On to more sleaze! Surprised by a “Cat Woman” while snooping around a laboratory (ie a well-endowed woman in a black catsuit with mask and claws), Peter of course has sex with her…only to discover it’s Daphne in disguise. Separately and together the two run afoul of various enemies, from agents of the She-Beast to the CIA to the KGB. This latter is represented by a sexy, busty gal (naturally) who has silicone-injected boobs that secrete – brace yourself – poison “titty-milk.” (She isn’t alone, either – check out “the lady with the killer-tits” in The Enforcer #4!) More sex is to be had throughout, both with ever-eager Daphne and a host of “nymphomaniac” women who were patients of the doctor who created Novitol.

For it turns out Novitol is both a company and a chemical, a serum composed of “sex excretions” of people in the act, combined with injections of their blood, or something. But the scientist who created it, kindly Brit Dr. Chumley, has been kidnapped by the Red Chinese, while meanwhile Daphne’s been kidnapped by the She-Beast’s men. Lawrence, as in the Dark Angel books, really brings on the lurid vibe, with Peter at one point visiting a private club where white women are raped by “Third World” denizens in vengeance for all the ills white people have perpetrated upon them; it’s run by depraved Colonel Dong, yet another villain seeking Novitol.
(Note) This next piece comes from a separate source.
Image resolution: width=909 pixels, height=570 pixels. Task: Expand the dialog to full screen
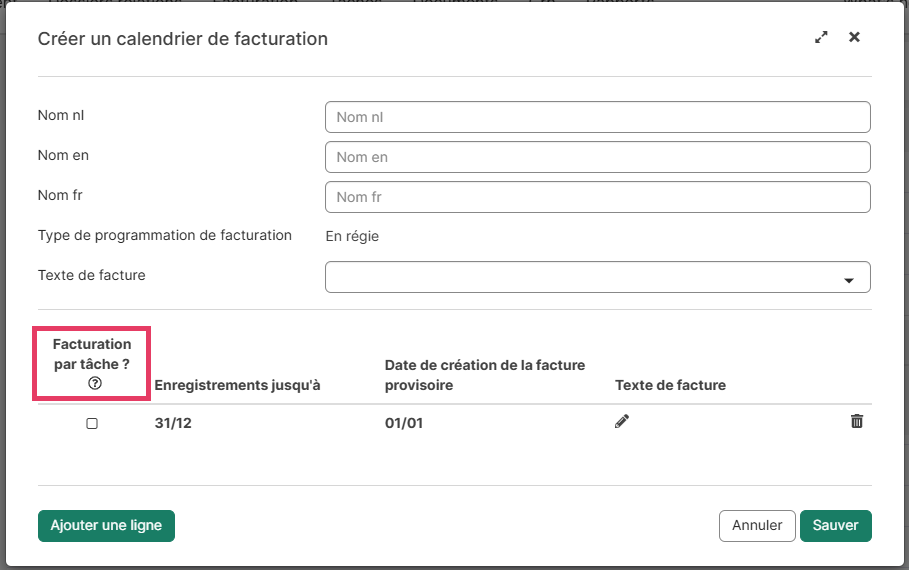pos(821,37)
Indeed, the titular villainess only gets a few pages of text, thanks to all the other characters. Using a contraption of his own device, Peter Lance flies to the She-Devil’s castle in the mountains of Corsica, where he’s promptly captured by the woman’s green-leotarded minions. The She-Devil herself is a ravishing brunette who walks around her castle completely nude save for a piece of golden filament that forms a figure eight around her impressive boobs; we’ll learn she can actually control those impressive boobs, to the point that all she has to do is twitch ‘em and the filament, which is really a weapon, will fire a bullet!

Of course, the two promptly go at it on the shag-carpeted floor of the She-Beast’s quarters, but having allotted so many pages to previous sex scenes Lawrence only devotes a paragraph or two here. And talk about anticlimax (so to speak); post-orgasm the She-Beast withers away to the “old hag” she truly is, the Novitol – which turns out to be a youth serum for the very old, hence why the She-Beast looks so young and sexy – having stopped working for some unspecified reason. From here it’s all too-quick wrapup, with “the hag” turned over to the CIA (who promptly get ready to gang-bang her!) and Peter having quick sex with the rescued Daphne, after which we see Peter back on his UFO, debriefing Dr. Kraag and ready for his next adventure here on Earth.

Lawrence’s writing is good, all things considered, and despite the juvenile tone, the important thing to note is that it’s all still deadly serious to the characters themselves. In this way The She-Beast escapes the mire of those earlier sleaze-spy yarns, like The Man From TOMCAT, where nothing was serious. Lawrence also, as in the Dark Angel books, really captures the groovy, shaggy ‘70s, often rattling off the names of various rock groups (even the New York Dolls get a mention!) and always discussing the funky ‘70s wardrobes of the various characters. In that way the book is almost a time capsule of the ‘70s, same as Lawrence’s other series, and I dig that.